Although his professional success has been well-documented, Chan’s personal journey remains less known. Born to immigrant parents from Hong Kong in the 1970s, Chan witnessed their remarkable journey of building a new life in the United States despite facing financial constraints and language barriers. Growing up in an immigrant family with limited financial resources taught Chan the importance of adaptability and recognizing subtle nuances, qualities that have shaped his investment style.

As an investor, Chan recognizes the importance of building trust with his limited partners (LPs) who often come from different backgrounds. He has developed the ability to adapt to various perspectives and convey his trustworthiness to potential investors. This skill stems from his experience of growing up in an immigrant family where he had to navigate different cultures and expectations.

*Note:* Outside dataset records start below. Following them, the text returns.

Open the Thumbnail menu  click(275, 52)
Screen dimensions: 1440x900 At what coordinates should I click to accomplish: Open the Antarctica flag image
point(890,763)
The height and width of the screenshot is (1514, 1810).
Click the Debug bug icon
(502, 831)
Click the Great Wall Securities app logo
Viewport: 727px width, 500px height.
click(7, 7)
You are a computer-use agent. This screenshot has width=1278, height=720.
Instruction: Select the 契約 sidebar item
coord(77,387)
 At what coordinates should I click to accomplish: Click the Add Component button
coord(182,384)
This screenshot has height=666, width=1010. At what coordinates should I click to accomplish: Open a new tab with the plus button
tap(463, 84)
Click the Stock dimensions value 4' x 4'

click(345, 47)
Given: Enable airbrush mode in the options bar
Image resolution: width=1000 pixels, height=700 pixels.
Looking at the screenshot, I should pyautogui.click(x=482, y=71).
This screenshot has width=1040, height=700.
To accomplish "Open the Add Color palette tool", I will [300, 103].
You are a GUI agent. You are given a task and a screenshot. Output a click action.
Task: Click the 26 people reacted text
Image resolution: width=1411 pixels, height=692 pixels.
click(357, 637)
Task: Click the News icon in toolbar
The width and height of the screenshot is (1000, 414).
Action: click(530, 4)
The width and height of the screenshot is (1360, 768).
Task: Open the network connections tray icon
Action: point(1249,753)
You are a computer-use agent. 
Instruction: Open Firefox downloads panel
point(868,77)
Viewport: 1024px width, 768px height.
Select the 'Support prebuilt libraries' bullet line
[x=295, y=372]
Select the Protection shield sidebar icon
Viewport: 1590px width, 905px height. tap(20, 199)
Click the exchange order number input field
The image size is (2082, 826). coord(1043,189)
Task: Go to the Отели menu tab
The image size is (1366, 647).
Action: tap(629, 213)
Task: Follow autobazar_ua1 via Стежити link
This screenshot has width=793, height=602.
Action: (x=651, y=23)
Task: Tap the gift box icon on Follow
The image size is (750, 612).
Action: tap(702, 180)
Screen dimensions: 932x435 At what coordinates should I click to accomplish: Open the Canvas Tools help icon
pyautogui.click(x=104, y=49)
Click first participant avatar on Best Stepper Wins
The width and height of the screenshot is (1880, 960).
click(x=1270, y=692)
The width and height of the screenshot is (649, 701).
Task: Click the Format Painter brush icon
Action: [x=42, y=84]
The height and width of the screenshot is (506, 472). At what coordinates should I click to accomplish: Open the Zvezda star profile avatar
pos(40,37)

Chan’s path to success was not without challenges. Raised in a single-parent household, he had to work multiple jobs in high school to support his family. Despite attending a high school that lacked resources and opportunities, Chan managed to secure a job as a dishwasher in a biology lab at the California Institute of Technology (CalTech) through a Craigslist ad. This job eventually led to a research position, where he made significant contributions to stem cell research during his high school years. Chan’s mentor, renowned gene biologist Ellen Rothenberg, recognized his potential and encouraged him to pursue a college education.

Despite his lackluster grades, Chan’s dedication and hard work at CalTech caught the attention of admissions departments at prestigious institutions. While Harvard ignored Rothenberg’s recommendation, MIT saw Chan’s potential and admitted him based on his work ethic and passion for research. This experience taught Chan the value of someone taking a chance on him and the doors that can open as a result.

Chan recounts his time at MIT as one filled with hardships and sacrifices. Moving to the opposite coast and leaving behind everything he knew was challenging. To support himself, he worked multiple jobs to pay for his education, limiting his ability to fully immerse himself in college life. However, Chan acknowledges that this experience prepared him for a career in venture capital, where resilience and the ability to withstand loneliness are essential qualities.

After graduating from MIT with a bachelor’s degree in computer science and a Master’s of Engineering, Chan returned to California and found employment at HP Labs. However, the dot-com crash led to the dissolution of his job. Despite the unfavorable job market, Google was still hiring and had a penchant for hiring candidates from MIT. Chan joined Google, where he spent a fulfilling 15 years working on various projects, ranging from developing the ad system to being the chief of staff to Sergey Brin, one of Google’s co-founders.

In 2009, Chan expressed his desire to start a startup and was encouraged by Google to help build Google Ventures. This opportunity allowed him to understand the needs and desires of entrepreneurs, providing insights into what founders want from investors. Under his leadership, Google Ventures became a reputable firm that founders actively sought funding from.

In addition to overcoming personal obstacles, Chan acknowledges the additional challenges he faces as a gay Asian man in the tech industry. The lack of representation and support for the LGBTQ+ community in venture capital poses difficulties for individuals like him. However, Chan and Ebrahimi established FPV Ventures to offer a different style of investing shaped by their unconventional backgrounds. The firm prioritizes working with underrepresented minority founders and women, along with focusing on social impact and giving back to communities.

Wesley Chan’s journey from a humble background to an influential venture capitalist is a testament to his resilience, adaptability, and determination. His personal experiences, including his immigrant upbringing and working-class upbringing, have shaped his investment approach and nurtured qualities that have contributed to his success in the startup world. Furthermore, his dedication to supporting underrepresented founders and creating positive social impact exemplifies his commitment to making a difference through venture capital.